A whimsical (heaven help us) romcom

 

     
Writer/director John Patrick Shanley's new movie -- Wild Mountain Thyme -- takes place in Ireland where 
Emily Blunt and Jamie Dornan star as a couple of farmers who've known each other all their lives. 
     Their families own adjacent farms, but Blunt's mother (Dearbhla Molloy) refuses to sell a strip of land to Dornan's father Tony (Christopher Walken). 
  Although this squabble over land creates mild tension, the bulk of the movie involves the halting relationship between Blunt's Rosemary and Dornan's Anthony. 
    The savvy Rosemary understands that they're supposed to be together.
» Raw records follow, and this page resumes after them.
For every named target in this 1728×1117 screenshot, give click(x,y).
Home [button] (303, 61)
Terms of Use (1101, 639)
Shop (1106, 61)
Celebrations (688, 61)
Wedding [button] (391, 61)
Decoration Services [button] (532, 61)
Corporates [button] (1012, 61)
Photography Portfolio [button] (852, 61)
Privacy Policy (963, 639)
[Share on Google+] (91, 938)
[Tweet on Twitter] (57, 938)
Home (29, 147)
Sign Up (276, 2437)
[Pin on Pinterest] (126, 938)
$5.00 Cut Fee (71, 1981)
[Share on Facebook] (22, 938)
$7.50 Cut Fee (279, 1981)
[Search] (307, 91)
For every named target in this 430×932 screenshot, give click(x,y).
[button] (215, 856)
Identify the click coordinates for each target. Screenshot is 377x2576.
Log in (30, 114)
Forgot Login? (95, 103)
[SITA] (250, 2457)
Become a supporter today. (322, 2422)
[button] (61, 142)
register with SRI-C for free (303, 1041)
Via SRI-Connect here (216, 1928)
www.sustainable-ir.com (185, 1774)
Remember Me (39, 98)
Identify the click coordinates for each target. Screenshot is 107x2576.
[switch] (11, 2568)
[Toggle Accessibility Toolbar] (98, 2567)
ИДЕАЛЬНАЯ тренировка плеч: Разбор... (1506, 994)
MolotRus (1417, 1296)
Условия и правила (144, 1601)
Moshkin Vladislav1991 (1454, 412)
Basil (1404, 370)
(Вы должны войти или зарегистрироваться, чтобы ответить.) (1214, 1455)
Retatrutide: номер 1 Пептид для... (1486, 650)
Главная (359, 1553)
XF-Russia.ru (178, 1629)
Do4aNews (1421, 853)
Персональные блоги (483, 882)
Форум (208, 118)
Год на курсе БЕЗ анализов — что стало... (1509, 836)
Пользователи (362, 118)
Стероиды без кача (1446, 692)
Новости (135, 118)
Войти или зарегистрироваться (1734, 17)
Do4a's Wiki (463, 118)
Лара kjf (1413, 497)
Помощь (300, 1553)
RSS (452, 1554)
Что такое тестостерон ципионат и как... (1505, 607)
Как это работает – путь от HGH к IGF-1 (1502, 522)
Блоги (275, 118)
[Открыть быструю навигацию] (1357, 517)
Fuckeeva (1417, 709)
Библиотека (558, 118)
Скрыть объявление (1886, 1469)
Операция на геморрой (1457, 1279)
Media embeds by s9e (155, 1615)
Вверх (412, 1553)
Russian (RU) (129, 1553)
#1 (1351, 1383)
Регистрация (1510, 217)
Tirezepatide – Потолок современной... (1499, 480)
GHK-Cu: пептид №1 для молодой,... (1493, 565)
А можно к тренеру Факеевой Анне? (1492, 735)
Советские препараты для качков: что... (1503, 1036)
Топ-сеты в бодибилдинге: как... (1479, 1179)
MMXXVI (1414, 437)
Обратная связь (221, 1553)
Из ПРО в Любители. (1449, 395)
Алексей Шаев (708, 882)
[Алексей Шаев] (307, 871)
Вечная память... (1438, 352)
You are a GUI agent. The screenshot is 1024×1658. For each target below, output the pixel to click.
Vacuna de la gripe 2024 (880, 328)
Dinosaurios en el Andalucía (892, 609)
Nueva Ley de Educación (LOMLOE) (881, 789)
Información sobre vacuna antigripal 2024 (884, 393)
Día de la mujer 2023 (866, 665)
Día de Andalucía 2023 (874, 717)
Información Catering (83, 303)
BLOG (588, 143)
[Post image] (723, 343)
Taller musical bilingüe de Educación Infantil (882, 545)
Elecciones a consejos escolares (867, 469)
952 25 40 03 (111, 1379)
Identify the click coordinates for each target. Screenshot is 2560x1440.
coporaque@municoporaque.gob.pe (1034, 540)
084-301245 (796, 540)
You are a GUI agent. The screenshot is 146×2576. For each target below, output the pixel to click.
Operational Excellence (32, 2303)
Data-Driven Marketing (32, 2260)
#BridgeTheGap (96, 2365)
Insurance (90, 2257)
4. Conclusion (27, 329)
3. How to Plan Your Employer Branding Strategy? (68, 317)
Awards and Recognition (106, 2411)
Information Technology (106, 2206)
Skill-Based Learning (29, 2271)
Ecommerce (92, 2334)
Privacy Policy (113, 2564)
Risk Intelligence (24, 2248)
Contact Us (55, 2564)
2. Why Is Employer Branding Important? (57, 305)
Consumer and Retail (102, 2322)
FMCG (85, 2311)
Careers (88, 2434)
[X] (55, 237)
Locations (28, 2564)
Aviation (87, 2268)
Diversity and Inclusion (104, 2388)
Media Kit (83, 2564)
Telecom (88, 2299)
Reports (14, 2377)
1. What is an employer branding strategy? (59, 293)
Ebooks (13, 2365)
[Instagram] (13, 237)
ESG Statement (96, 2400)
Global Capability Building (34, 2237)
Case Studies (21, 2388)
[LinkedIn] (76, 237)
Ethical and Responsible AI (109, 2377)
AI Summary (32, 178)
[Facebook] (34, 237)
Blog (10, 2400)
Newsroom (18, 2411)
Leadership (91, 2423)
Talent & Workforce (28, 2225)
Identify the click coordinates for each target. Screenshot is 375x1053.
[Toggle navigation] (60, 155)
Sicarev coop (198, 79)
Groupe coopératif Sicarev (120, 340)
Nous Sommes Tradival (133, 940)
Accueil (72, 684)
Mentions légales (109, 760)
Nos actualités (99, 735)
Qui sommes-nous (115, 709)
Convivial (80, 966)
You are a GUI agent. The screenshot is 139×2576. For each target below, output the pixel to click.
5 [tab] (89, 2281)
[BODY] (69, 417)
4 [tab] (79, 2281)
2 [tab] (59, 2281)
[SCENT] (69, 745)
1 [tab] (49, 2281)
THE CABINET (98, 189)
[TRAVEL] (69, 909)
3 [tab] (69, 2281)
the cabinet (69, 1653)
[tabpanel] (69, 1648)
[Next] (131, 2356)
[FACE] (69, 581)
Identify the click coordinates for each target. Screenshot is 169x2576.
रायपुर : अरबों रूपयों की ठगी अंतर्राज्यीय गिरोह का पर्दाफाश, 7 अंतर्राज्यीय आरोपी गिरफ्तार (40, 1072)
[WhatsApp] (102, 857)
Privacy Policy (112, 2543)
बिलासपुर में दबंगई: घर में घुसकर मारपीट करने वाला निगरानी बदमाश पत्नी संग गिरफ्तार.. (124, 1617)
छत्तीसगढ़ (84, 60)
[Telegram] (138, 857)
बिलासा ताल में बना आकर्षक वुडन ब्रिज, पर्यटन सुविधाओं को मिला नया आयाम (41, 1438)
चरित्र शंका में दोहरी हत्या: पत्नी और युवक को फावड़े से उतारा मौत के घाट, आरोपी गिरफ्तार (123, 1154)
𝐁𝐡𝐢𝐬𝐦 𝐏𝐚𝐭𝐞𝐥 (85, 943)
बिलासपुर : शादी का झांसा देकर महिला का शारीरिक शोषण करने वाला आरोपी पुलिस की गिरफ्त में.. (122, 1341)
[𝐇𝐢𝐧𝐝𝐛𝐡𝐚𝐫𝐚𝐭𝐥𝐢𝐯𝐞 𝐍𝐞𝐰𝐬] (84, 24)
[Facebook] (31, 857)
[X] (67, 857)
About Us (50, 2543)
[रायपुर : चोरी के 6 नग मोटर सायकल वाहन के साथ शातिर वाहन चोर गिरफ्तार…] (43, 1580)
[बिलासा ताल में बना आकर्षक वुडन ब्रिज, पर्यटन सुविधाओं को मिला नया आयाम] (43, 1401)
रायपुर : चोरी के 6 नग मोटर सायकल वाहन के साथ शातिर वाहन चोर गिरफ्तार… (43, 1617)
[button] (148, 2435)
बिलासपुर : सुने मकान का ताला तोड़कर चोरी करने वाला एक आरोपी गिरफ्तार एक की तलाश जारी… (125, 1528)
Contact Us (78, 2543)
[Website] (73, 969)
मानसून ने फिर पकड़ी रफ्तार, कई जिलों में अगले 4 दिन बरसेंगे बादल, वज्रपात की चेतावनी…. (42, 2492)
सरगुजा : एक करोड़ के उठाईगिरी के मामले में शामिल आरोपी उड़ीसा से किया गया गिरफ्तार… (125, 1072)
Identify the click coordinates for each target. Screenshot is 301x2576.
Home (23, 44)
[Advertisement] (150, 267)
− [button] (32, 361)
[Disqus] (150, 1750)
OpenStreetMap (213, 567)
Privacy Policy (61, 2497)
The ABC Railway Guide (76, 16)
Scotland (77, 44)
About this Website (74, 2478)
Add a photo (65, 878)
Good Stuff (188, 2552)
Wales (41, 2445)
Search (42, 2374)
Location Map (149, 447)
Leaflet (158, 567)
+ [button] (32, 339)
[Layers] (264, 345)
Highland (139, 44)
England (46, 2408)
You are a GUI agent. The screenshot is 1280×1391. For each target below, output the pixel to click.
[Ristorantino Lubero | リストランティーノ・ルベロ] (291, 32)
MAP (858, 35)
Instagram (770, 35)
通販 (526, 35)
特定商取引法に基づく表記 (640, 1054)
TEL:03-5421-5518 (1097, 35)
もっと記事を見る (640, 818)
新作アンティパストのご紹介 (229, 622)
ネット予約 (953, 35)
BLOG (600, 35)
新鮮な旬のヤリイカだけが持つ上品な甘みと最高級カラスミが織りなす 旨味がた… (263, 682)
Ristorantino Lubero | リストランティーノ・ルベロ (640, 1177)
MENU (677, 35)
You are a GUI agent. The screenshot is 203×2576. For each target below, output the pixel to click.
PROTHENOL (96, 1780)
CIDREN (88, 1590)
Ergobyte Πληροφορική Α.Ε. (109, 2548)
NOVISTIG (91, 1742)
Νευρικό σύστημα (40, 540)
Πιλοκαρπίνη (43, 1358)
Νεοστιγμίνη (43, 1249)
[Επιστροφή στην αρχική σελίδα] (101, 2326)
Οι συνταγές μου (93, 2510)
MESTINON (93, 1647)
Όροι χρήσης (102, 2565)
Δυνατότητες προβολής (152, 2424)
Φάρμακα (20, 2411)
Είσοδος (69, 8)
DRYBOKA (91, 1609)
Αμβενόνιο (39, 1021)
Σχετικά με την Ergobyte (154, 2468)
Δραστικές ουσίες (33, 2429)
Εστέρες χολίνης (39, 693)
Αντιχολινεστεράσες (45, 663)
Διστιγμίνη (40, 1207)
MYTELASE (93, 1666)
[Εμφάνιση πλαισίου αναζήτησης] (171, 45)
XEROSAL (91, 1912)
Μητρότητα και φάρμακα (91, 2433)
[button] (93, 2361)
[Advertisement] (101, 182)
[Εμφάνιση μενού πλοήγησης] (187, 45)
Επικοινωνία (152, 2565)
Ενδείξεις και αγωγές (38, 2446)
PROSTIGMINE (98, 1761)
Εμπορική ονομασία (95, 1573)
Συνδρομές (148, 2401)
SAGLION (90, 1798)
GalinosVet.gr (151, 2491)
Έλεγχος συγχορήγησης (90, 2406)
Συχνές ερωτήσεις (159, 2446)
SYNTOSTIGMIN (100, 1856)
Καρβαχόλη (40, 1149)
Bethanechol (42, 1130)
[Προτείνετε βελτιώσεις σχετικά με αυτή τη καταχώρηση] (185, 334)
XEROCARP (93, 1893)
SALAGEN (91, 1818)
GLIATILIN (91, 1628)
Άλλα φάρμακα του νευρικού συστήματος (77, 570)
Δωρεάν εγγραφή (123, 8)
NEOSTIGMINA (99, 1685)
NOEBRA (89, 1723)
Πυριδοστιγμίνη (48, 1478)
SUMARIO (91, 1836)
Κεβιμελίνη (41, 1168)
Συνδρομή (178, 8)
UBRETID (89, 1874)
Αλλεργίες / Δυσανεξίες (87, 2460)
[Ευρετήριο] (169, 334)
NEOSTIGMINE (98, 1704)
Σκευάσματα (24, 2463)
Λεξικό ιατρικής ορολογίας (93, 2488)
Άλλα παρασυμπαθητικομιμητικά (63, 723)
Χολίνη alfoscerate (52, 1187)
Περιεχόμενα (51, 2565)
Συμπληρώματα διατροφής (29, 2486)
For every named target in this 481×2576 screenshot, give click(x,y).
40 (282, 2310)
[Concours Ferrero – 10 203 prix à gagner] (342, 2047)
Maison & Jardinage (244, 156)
Preternatural shyness keeps Anthony from popping the question. 
    Shanley sets us up for a flavorful romcom, but whimsy, romance, and occasional splashes of rue aren't enough to give this adaptation of a Shanley stage play (Outside Mullingar) new life. 
   Trailers for Wild Mountain Thyme riled the Irish press. The movie was mocked for cliched Irish accents that seemed tailored for characters who felt as if they'd been drawn from fantasy. 
    Fair enough and casting Walken as an Irish father with a highly variable accent doesn't help.
    American audiences, who may not be quite so unhinged by the accents, will find an otherwise slender movie in which Blunt gives the stand-out performance.
     Frank and cynical, Rosemary knows what she wants. She doesn't need to be romanced. She's eager to arrive at the destination. Reticent but not lacking in self-insight, Dornan's Anthony doesn't make for the most interesting counterpoint to Rosemary's determination.
     The arrival of an American cousin (a bland Jon Hamm) threatens the already tenuous relationship between Rosemary and Anthony.     
    Scenes that are intended to be funny (Anthony practicing his proposal speech by kneeling before a donkey) don't quite work  and Shanley's effort to preserve the play's darker currents don't really pay off. Rain soaks several scenes and an early encounter involving Walken and Molloy is steeped in talk of death.
     Shanley gives the characters a wary sense of skepticism, but  for all its trying, Wild Mountain Thyme doesn't stir the heart. 
     Shanley, who wrote and directed Doubt (2008), also wrote the Oscar-winning screenplay for Moonstruck (1987), a charmer that was directed by Norman Jewison. Those were two strong movies, but this time, attempts at quirky authenticity feel strained.
     Weird, no? In Wild Mountain Thyme, what must have been intended as idiosyncratic and flavorful too often feels stereotypical.